+++ INPUT RECORDS +++

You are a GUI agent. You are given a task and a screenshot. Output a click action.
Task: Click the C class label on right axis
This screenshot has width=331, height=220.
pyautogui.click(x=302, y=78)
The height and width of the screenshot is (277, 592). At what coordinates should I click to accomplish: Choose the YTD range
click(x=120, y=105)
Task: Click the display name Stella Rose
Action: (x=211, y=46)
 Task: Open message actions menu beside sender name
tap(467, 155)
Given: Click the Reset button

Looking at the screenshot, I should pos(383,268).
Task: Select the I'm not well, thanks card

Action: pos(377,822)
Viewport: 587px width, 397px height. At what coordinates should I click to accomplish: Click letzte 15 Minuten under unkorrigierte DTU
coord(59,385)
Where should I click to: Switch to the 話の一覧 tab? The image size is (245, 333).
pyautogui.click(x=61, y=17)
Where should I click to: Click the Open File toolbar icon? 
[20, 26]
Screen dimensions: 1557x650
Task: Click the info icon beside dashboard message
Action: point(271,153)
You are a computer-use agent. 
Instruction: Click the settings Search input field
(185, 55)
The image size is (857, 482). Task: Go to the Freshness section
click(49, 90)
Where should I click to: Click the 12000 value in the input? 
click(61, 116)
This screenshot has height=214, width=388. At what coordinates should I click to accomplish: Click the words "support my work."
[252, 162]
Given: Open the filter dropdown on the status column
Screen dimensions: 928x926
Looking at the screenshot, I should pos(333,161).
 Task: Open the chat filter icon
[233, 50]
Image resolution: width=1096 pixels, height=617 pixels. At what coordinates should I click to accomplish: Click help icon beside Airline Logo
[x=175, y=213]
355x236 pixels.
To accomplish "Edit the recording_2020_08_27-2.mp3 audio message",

+++

**WHAT IS EXPECTED:** The answer should be a single number: how many lines of the entries hold "agent".

**PROBLEM SOLUTION:** 2